The March Garden
There is still so much more to come on stream, we enjoyed the first of the corn today and they were juicy and sweet; garden to plate in 15 minutes - it surely doesn't get better than that. Yams and parsnips will wait for the frost to sweeten them up, our first frost is usually at the beginning of May. Pumpkins are HUGE and plentiful. The leafy greens are still being planted (with the moon guide), they should see us well-fed over winter. With the cost of vegetables increasing I am so pleased to be growing our own.
Yes, there is a time commitment involved but as we live out of town I equate travel time with gardening time and it works out quite in favour of growing my own. Not to mention the possible supply issues that might occur after Cyclone Gabrielle. Feeling very blessed. The flower garden experiment was very interesting, I watered the flowers when they were young and then a few times during the very long breaks between rain (only 1.5mm of rain in the whole month of January). They showed strength and resilience and flowered very well, not as well as my Flower Farm friend just down the road, but she has a fabulous watering system in place.
The grand old trees coped admirably with the drought conditions, I firmly believe living on the side of Mt Maude has great benefits with probable underground streams.
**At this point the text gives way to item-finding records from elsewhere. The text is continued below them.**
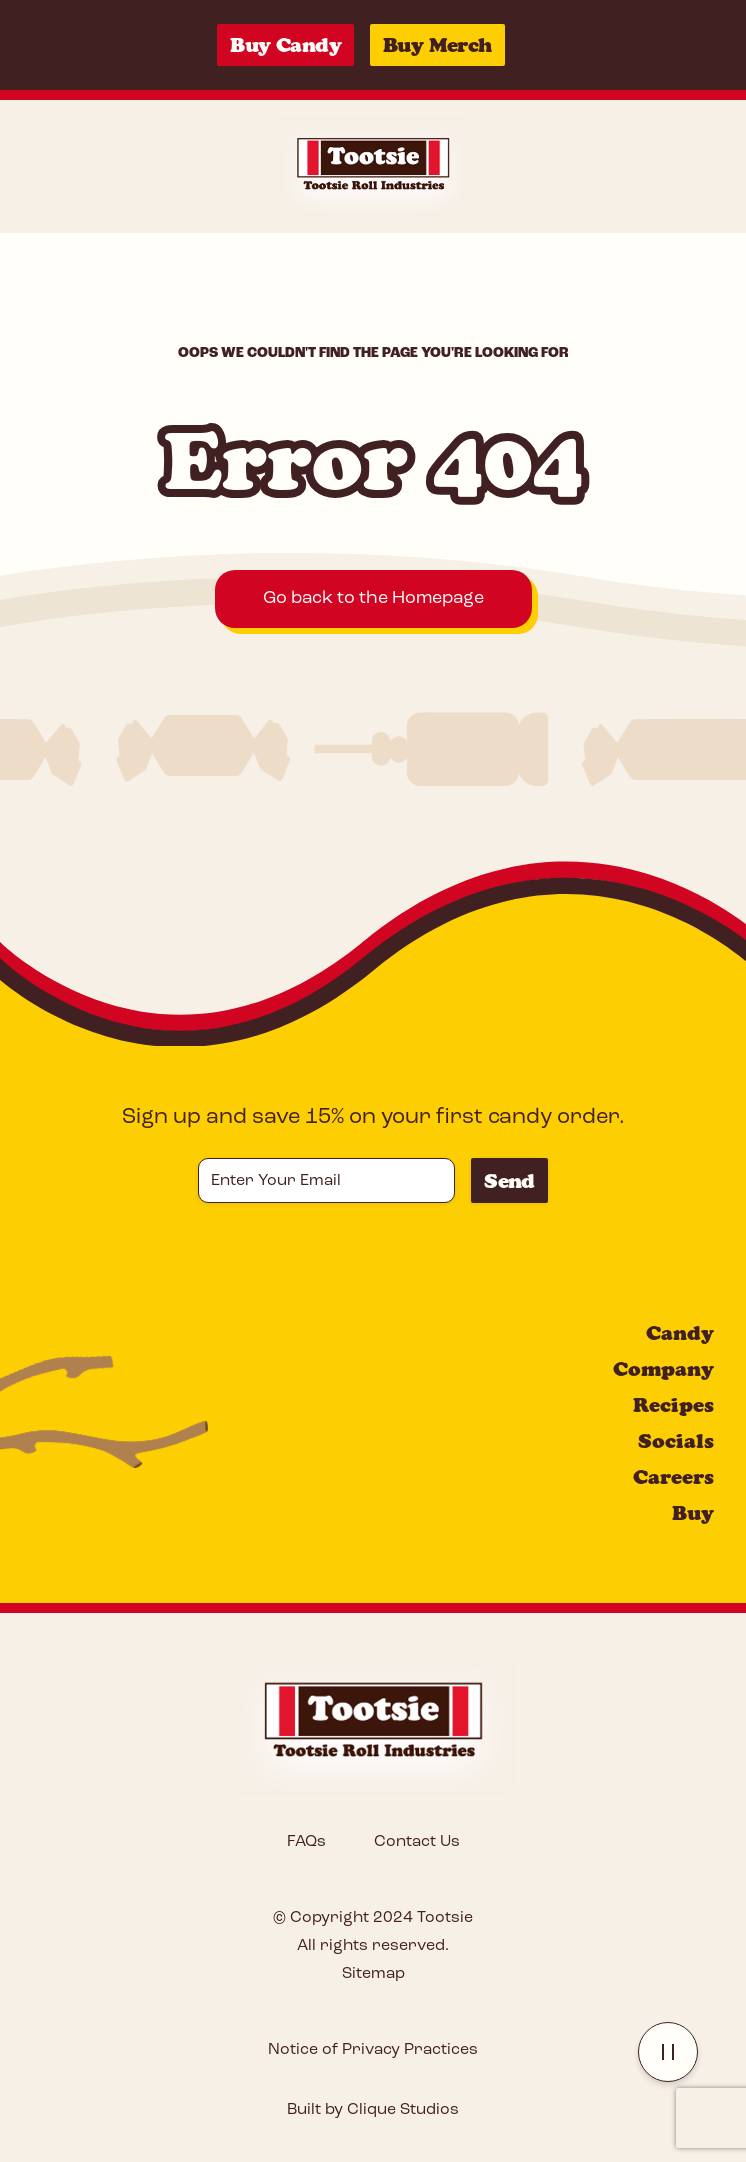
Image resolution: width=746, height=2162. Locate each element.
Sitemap (373, 1974)
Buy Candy (285, 45)
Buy (693, 1513)
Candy (680, 1333)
The grass on the other hand, well, with short roots and being very compacted from many years of footfall and mowing with no de-thatching, dried out very early in January. I am reluctant to use precious water on grass, therefore, we are planning a reduction in grassed areas in the future. I did indulge the roses, they had regular deep watering and thrived, giving us many hours of pleasure from their colour and fragrance.
It's been another lovely year at Crosshill, with lots of very lovely visitors and great workshops. Summer 2023 As I write, it's very hot. Quite normal for this time of the year. Fortunately, we had a huge downpour a few weeks ago and the trees are in great shape, however, the grass has dried off (I don't water grass). The vegetable and Sunset gardens are on a creek-fed watering system, which normally works very well but today, after 34deg yesterday, decided to stop working. We've spent the whole morning fixing the problem in very high temperatures! Such is life off the town water supply.
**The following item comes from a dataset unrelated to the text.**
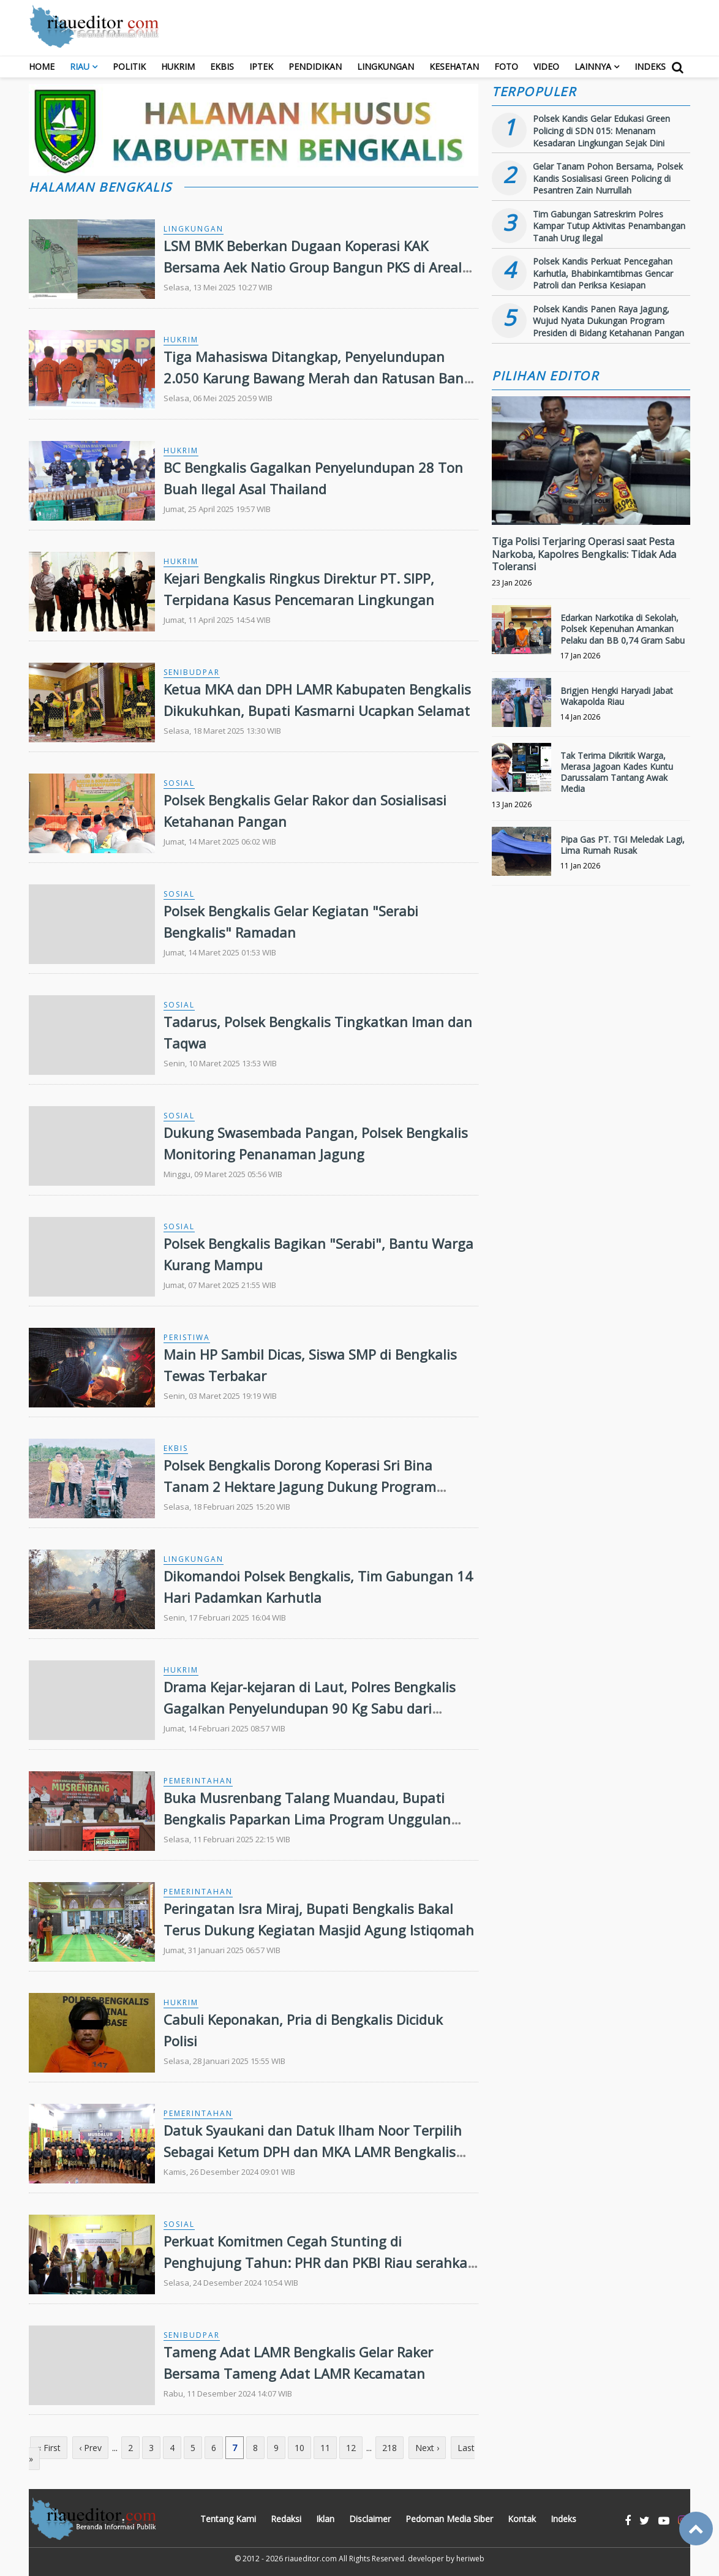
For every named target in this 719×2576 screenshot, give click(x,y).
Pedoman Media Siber (449, 2519)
Issues aside, the garden is looking lovely, and the Food Forest/Orchard is full of promise with plenty of apples, pears, peaches, quince, and feijoa growing well. I am feeling very satisfied with the development of the food forest, the guild system combined with lots of soil amendment is reaping the rewards. We are looking forward to a wonderful harvest. We did lose the apricots this year due to a late frost just as the trees were in bloom. The wisteria in the cottage garden flowered for the first time this year and at only three years old it was a lovely surprise. I've planted a red table grape over the outside dining area to give us natural shade in a few years' time. A single bunch of grapes is being lovingly cared for.
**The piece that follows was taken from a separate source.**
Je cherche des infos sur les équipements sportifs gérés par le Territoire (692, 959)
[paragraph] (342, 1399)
Our Tea garden is still in the very early stages, we have a few plants in situ but the soil amendment is in full operation. I have harvested and dried mint, calendula, and lemon balm already. We are on a wonderful gardening journey and we love to share the garden with visitors. we look forward to hosting you. Fruit Tree guild system - October 2022 Take a fruit tree, underplant it with highly useful plants that grow well together, and reap the rewards of a beneficial guild system that provides a diverse yield throughout the year. Guild systems are still being explored as a concept and you will find many suggestions as you google this method.
When we bought Crosshill we were told by the previous owners that the orchard was not really productive and we might consider pulling out the fruit trees. My feeling was to give them a chance, the trees were only 6-7 years old and they could yet show promise. However, I did notice the trees have been ‘Round Up’d’ around the trunk and up to the drip line. Knowing that fruit trees are more shallow feeders I felt they were being starved of nutrients. So we covered the area with layers of brown cardboard, topped with 30cm ‘biscuits’ of pea straw and grass cuttings/leaf collection, watered, and waited. Over the year the pea straw and card broke down leaving lovely soil full of worms. Next step, researching complementary plants. I wanted to ensure a good selection of plants that would repel pests Attract beneficial insects fertilize naturally create mulch suppress weeds and grass provide a diverse range of edibles.
We are a long way from a complex food forest, which is our goal. However, slowly but surely we are taking cuttings and propagating them from around the garden. Comfrey, Mint, Rhubarb, Chives, Garlic, Cardoon, Dandelion. A variety of seedlings are nearly ready to be transplanted. Peas are just shooting. There’s also a grape, winding its way up a stone fruit tree that gets frosted every year and only produces a handful of fruit. This year I will be filling the area with Yarrow, Bee balm, Fennel, Calendula, and Borage that I’m growing from seed to keep costs down. When the time is right I will plant daffodils, the rabbits hate them! and they’ll look lovely in spring before comfrey, the first to grow, pokes its head out of the soil. So there you have it, a mini permaculture ecosystem.